PDA

View Full Version : Python replace text



idn
May 1st, 2008, 04:42 PM
Hi, I am trying to develop a script which does a reasonable effort of figuring out the word count of my latex university essays. I have lots of refereces - like a good student :) - in my essays, that shouldnt actually contribute to the word count. They are all in the bibtex format, for example:

\cite{Nielsen:Overgaard:Pedersen:Stage:Stenild:200 6}

I was wondering is there a way to remove this text from a string in python. I have already written all the code to replace a bunch of other stuff (see attachment) but I am completely useless with regular expressions and can't figure out how to do this at all.

Any help would be much appreciated

Jon

tseliot
May 1st, 2008, 04:58 PM
you don't have to use regular expressions for such things. If you're reading the file line by line you can make sure that, for example:

line.strip().startswith('\cite{') == False

EDIT: I didn't notice the attached file

WW
May 1st, 2008, 05:36 PM
I agree with tseliot--you don't need a regular expression.

Perhaps something like this:


# Remove all occurrences of \cite{*}
while lines.find("\cite{") != -1:
pre,copen,rest = lines.partition("\cite{")
citation,cclose,post = rest.partition("}")
lines = pre + post

It uses the partition() function of Python 2.5. If you are using 2.4, you could do something equivalent by using find() and pulling apart the string.

tseliot
May 1st, 2008, 05:46 PM
If you want to use re, try this:

pattern = r'\\cite{.*}\\n'
pat1 = re.compile(pattern)
m1 = pat1.match(lines)
if m1:
lines = lines.replace(m1.group(0), '')

WW
May 1st, 2008, 05:47 PM
P.S. In your code, you can replace this


# Seek to the start position in the file
fileHandle.seek(0)
fileList = fileHandle.readlines()
# Loop through each line in the file
for fileLine in fileList:
lines += fileLine

with this:


lines = fileHandle.read()

WW
May 1st, 2008, 06:17 PM
If you want to use re, try this:

pattern = r'\\cite{.*}\\n'
pat1 = re.compile(pattern)
m1 = pat1.match(lines)
if m1:
lines = lines.replace(m1.group(0), '')
This appears to assume that each \cite{} is on a line by itself. This is not a requirement in LaTeX.

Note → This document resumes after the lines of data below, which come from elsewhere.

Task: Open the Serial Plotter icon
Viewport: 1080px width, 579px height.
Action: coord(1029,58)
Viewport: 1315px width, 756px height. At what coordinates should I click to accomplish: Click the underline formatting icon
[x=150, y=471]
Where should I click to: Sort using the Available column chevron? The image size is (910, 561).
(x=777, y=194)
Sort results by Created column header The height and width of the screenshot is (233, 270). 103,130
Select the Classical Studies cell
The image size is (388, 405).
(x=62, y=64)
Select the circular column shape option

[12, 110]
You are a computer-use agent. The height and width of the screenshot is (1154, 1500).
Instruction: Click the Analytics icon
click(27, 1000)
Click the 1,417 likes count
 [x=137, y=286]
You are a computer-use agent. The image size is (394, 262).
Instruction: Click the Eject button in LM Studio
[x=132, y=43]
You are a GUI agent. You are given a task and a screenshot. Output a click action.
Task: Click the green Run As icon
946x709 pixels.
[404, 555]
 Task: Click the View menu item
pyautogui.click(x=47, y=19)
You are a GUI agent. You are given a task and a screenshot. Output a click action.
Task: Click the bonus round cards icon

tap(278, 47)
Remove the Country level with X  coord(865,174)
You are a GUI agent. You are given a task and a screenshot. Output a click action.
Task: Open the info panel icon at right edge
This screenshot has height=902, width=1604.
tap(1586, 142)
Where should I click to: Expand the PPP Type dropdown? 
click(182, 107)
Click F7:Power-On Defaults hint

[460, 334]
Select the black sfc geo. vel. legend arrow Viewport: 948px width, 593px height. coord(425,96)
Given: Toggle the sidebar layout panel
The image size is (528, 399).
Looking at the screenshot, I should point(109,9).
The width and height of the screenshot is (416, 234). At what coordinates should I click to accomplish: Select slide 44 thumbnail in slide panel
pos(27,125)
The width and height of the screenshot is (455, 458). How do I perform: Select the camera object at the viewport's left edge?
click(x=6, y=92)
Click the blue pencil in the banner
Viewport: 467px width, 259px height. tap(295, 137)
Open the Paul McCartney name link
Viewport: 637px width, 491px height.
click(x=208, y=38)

A really concise way to get rid of \cite{...} is to use the sub function in the re module:


lines = re.sub(r'\\cite{.*}','',lines)

(Add the line import re somewhere in the beginning of your file.) The first argument to sub is the same pattern as used by tseliot, but without the trailing newline.

Although I said above that you don't need a regular expression, I like this version better than my first one. :)

ghostdog74
May 2nd, 2008, 01:11 AM
you might also want to check for non-greediness in the regexp.

WW
May 2nd, 2008, 01:57 AM
you might also want to check for non-greediness in the regexp.
Good point! If a line contains two \cite{} functions, the re.sub function that I gave above will delete both of them and all text between them. This version avoids that:


lines = re.sub(r'\\cite{[^}]*}','',lines)

nanotube
May 2nd, 2008, 04:08 AM
Good point! If a line contains two \cite{} functions, the re.sub function that I gave above will delete both of them and all text between them. This version avoids that:


lines = re.sub(r'\\cite{[^}]*}','',lines)


better yet (or at least, alternatively), use non-greedy matching:


lines = re.sub(r'\\cite{.*?}','',lines)

ghostdog74
May 2nd, 2008, 04:12 AM
Good point! If a line contains two \cite{} functions, the re.sub function that I gave above will delete both of them and all text between them. This version avoids that:


lines = re.sub(r'\\cite{[^}]*}','',lines)


usually, the qualifier for non-greediness is ?, here (http://www.amk.ca/python/howto/regex/regex.html#SECTION000730000000000000000)is a read. So another way is (but am not sure how the outcome of the .sub() will be..have to test out)


r'\\cite{.*?}'

nanotube
May 2nd, 2008, 04:20 AM
r'\\cite{.*?}'


ha, beat you to it :) :lolflag:

ghostdog74
May 2nd, 2008, 05:09 AM
ha, beat you to it :) :lolflag:

well done, but I am too poor to give you a prize for that :)

nanotube
May 2nd, 2008, 04:43 PM
well done, but I am too poor to give you a prize for that :)

hehe, and i'm too poor to expect one! :)